Altogether, five have passed on but order has now been restored. With regard to what have we done – we have enhanced the security of Chikurubi Maximum Prison. Those hon. members who have been to prison will understand me when I say, we have put them in the penal section – those who have been to prison know what penal section is. So, that is how we have enhanced the situation and repairs are going on now  with regard to the damage they had caused by destroying the ceilings as they were attempting to go up. Among those who were killed, two had climbed the roof to escape and that is why they were shot.

With regard to the question of food, relish or usavi, we were fortunate that ZIMRA has been able to, through the Ministry of Finance and Economic Development, allow us to have the cooking oil which was confiscated at the border by ZIMRA. Instead of auctioning that cooking oil, we have been allowed to use some of that stuff. So we are happy that we have provisions for that type of need in prisons. With regard to the actual food, we have enough food for the next seven months, even if nothing happens, but we have reserves in terms of food; mealie meal, beans for a period of seven months. Also, we are asking the Ministry of Finance and Economic Development to continue to improve in the area of clothing because resources are very strained in that area. We need more money from the Ministry of Finance and Economic Development to improve the clothing of the inmates. I hope that gives a picture of what happened at Chikurubi.

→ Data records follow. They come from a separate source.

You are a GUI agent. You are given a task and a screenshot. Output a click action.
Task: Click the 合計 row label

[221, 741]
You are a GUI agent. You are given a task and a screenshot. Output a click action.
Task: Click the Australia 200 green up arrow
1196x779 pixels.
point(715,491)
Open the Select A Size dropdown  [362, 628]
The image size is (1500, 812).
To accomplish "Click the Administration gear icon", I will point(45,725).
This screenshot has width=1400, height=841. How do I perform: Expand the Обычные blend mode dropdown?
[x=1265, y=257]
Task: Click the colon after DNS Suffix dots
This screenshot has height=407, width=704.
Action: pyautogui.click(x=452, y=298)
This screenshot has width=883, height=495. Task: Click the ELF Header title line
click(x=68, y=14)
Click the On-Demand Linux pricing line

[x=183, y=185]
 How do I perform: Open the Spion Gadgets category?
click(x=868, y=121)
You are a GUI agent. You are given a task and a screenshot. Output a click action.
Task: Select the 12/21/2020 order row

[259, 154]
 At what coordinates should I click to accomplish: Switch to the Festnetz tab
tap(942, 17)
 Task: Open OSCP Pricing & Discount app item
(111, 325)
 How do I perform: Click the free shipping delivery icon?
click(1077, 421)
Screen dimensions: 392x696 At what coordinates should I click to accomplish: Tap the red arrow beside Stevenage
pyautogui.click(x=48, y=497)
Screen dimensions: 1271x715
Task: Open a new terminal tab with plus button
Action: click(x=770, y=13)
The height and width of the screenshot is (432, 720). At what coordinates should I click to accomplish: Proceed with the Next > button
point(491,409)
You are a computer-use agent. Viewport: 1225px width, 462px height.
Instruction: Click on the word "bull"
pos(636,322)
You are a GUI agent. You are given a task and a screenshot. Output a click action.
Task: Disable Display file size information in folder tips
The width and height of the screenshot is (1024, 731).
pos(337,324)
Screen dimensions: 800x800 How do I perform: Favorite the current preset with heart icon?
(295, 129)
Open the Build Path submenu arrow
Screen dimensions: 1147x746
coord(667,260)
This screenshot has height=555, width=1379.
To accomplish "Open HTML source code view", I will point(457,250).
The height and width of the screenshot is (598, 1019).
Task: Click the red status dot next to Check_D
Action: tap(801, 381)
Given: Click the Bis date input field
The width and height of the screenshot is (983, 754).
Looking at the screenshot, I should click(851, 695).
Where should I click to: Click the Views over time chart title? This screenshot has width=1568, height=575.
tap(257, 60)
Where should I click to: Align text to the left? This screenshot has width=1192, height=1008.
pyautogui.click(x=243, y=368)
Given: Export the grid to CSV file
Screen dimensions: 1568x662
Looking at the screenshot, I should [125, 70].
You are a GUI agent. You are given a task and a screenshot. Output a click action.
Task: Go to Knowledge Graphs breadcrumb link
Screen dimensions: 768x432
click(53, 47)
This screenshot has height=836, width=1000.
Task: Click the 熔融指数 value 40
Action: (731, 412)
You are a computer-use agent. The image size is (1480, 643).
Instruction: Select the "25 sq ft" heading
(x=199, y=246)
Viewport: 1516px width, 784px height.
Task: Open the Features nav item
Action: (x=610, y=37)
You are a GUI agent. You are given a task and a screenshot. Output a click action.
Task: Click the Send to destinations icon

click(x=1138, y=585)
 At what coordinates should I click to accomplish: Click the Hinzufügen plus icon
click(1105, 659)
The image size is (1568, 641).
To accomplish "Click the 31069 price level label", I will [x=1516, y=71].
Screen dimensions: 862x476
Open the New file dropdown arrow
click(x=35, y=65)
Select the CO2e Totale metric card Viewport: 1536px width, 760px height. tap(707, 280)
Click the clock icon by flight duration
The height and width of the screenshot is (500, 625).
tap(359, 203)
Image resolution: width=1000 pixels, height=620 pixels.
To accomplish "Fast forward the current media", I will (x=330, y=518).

DR. J. GUMBO: I move that Questions Without Notice’s time be extended by twenty minutes.

MS. ANASTANCIA NDHLOVU: I second.

MS MAJOME: Thank you Hon. Speaker. I want to thank the Hon. Minister of Justice, Legal and Parliamentary Affairs, who happens to be our esteemed Vice President; I would want to thank him for his very informative report on what has happened at Chikurubi. My question is twofold, firstly, from press reports, why is it that the Public Relations Officer of the Zimbabwe Prison Service, who publicised this in the media, indicated that the prisoner who died during the commotion was stampeded upon. She did not indicate that he failed. It appears to be an attempt by the Prison Services to conceal the actual occurrences.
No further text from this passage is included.